どうしてミカに睨まれていたのか聞かれた訳だけど、私にも答えようがなかった。

 理由なく最初からそうだった気がするからだ。


 

 開かれたままの扉に気配を感じ

 そちらに目を向けると

 何処からともなく湧いて出てきた

 司令官がひょっこり顔を出していた。


「イレーナ王女、お久々に御座いますねぇ。アイオ君はすこーしだけ成長したみたいだね! 良きかな良きかな! ってな訳で……イレーナ王女、ご準備のほどは?」


「……はい、滞りなく。ここまで導いてくださって深謝申し上げます。ノゼアール国の行末が落ち着きを見せた頃に、また改めて感謝の意をお伝えさせていただければ幸いです」


 イレーナの言葉には

 負ける気はさらさらないといった気迫が

 気持ちが良いほどに乗っかっていた。

 

 時は満ちて、私達三人はイセルト国にある

 審議が行われる裁判所へと向かった——。

 


 扉を開ける前からなんとも言えない

 雰囲気が辺りに充満していた。


 禍々しい……

 この言葉がしっくりくるだろうか。

 扉の先に公平な天秤があるようには感じられない。

 


「気負いしないようにねぇ。アイオ君」


 何故だか私だけ名指しでそう言われ

 扉は一気に開かれた————……。

 



「——それでは……」


 講堂のような場所になっている

 だだっ広い空間のど真ん中に

 イスキレオ機関の上官が立ち

 審議会の始まりを告げた——。


 上官に向かい合って起立した

 ひとりの背中が眼に入る。


 その背中から厳格さが失われることは無く

 勇ましさを醸すノゼアール国王が立っていた。

 

 その姿に心打たれるものがあるのか

 イレーナの呼吸が早まった……。

 

 イレーナと司令官はノゼアール国王の

 背後側に準備されていた椅子へと腰掛けた。私はその後ろに立つ。



 ……中央の右側に着席していたのは

紅蓮色の髪をしたファライスタ王。

 年齢で言えば二十半ばだろうか。

 シーナの報告通り、

 自身の正義を信じてやまない……

 そんな眼をしている青年だ。

 


「……率直に申し上げる! 我々ファライスタ国は、軍事用途でノゼアール国が魔石を乱獲しようとしているのではないかと考えている! このような互いの腹の探り合いの時代に、田を耕すだけの国があると言うのも、不可解だと感じられる!」

 

 若き王は血の気が多いのだろうか。

 ……とにかく騒がしい。


 ……数日前の侵略とも思える

 ファライスタ国からの申し立てに

 反論に出たノゼアール国は

 城の一部を損害した。

 被害が城だけに収まったのは

 不幸中の幸いと言えばいいだろうか。


 無論この件に関しては

 審議で触れられそうもない。


 ……何にせよこの審議会はただの茶番だ。


 空気を読みきった司令官は

 頃合いを見てすっと立ち上がり

 いつもの飄々とした態度で

 前へと出ていった——。


「……ガストレア国王からの便りを預かっております。まずはこちらを御一読いただきたい」

 

 …………。


 ファライスタ王が読み終えた辺りで

 イレーナはゆっくりと腰を上げた——。


「わたくし、イレーナ・アスト・ガストレアと申します。訳があり、長くノゼアール国へと身を置いておりました。

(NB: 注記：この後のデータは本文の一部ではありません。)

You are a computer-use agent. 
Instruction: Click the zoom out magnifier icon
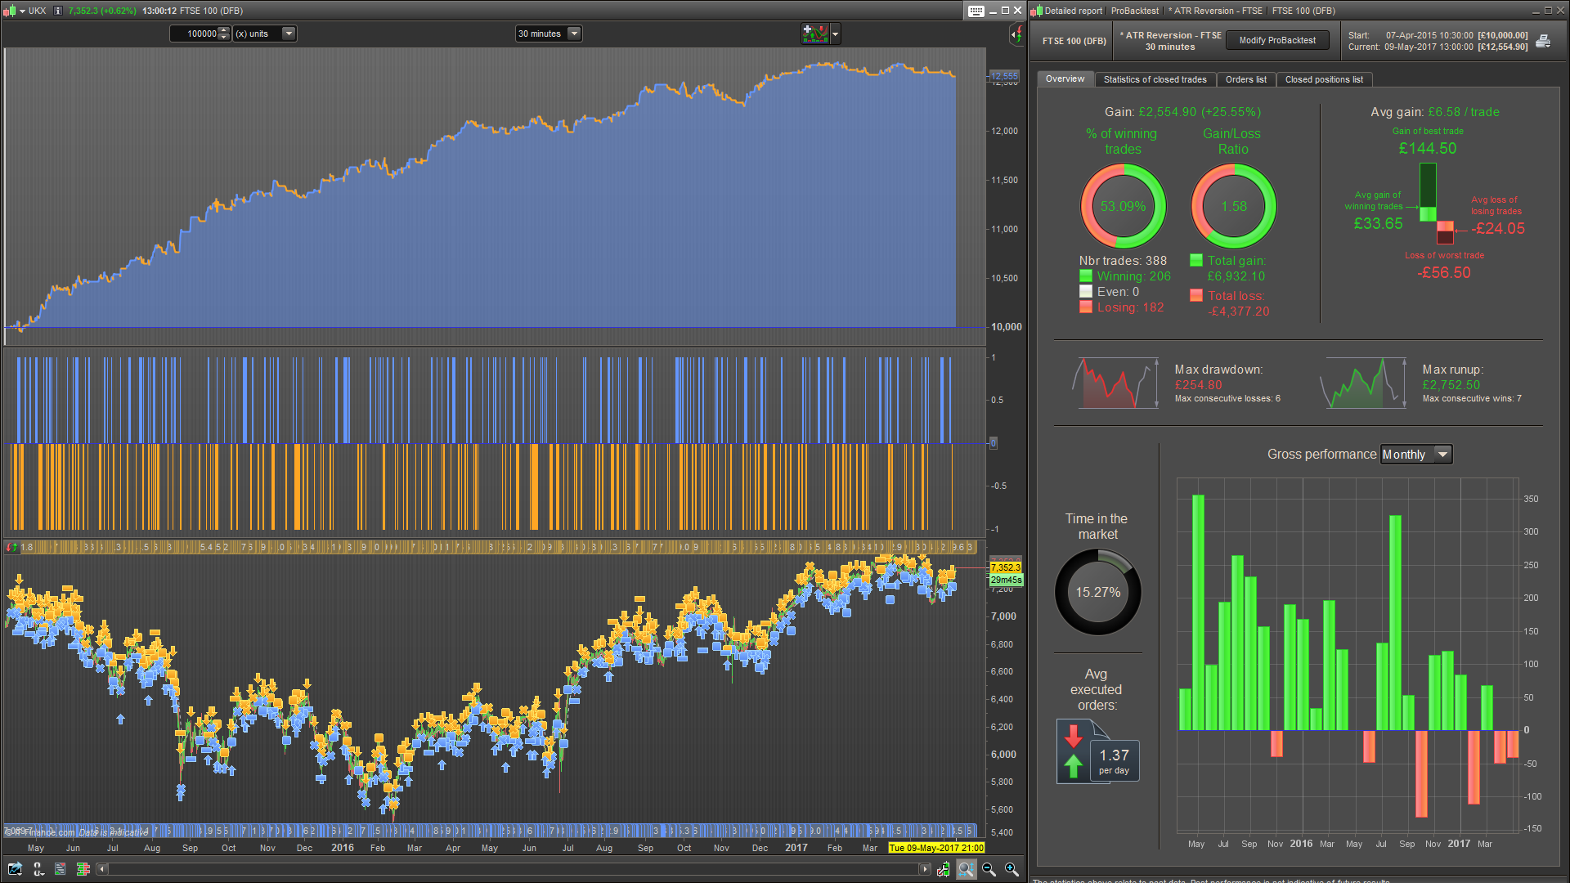pyautogui.click(x=989, y=869)
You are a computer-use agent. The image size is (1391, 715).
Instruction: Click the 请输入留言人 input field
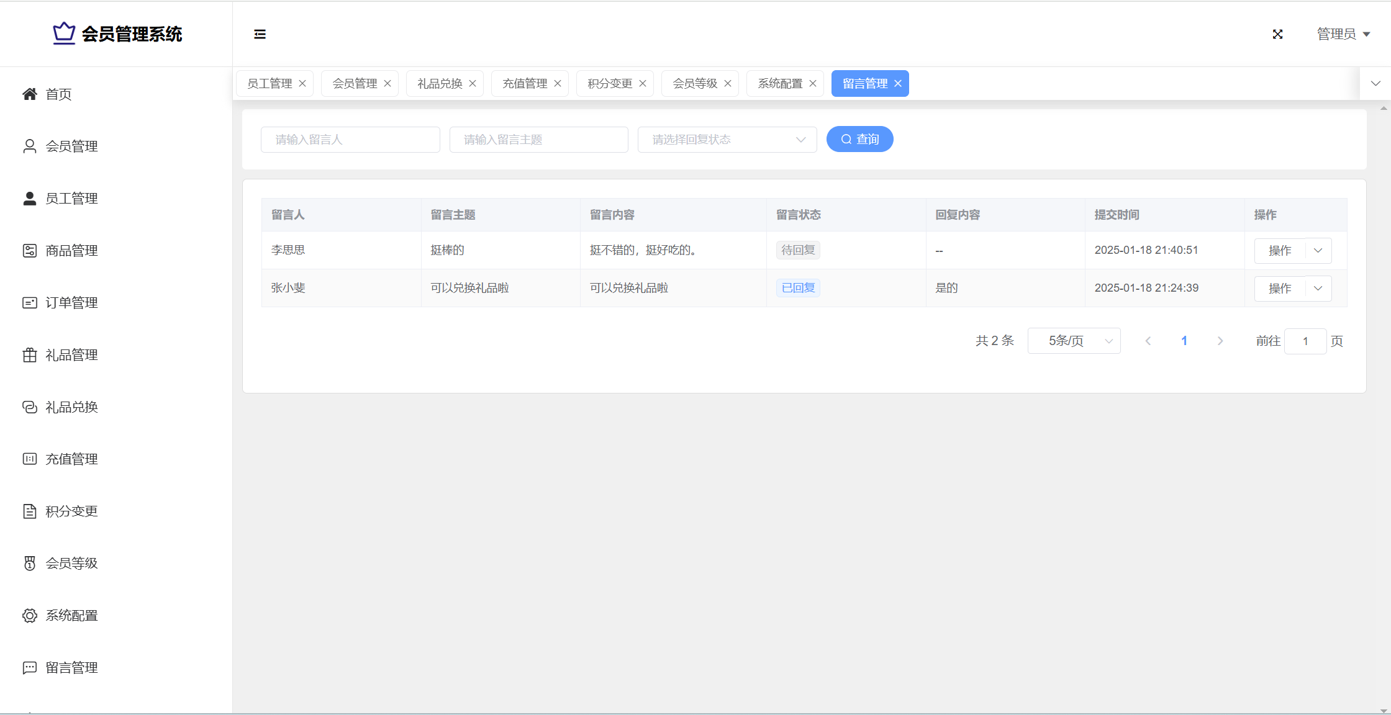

ですので、ノゼアール国の動向は、この目でしかと見て参りました……。ガストレア王国を代表し、この場にて公言させていただきます。ノゼアール国王があの魔石を、軍事的用途として用いた事など、一度としてございません。……どうか、その旨を含めたご審議を——」

 



 同盟国であるガストレア国を後ろ盾にした司令官の策略は、見事に事態を緩和の方向へと導くことになっていった——。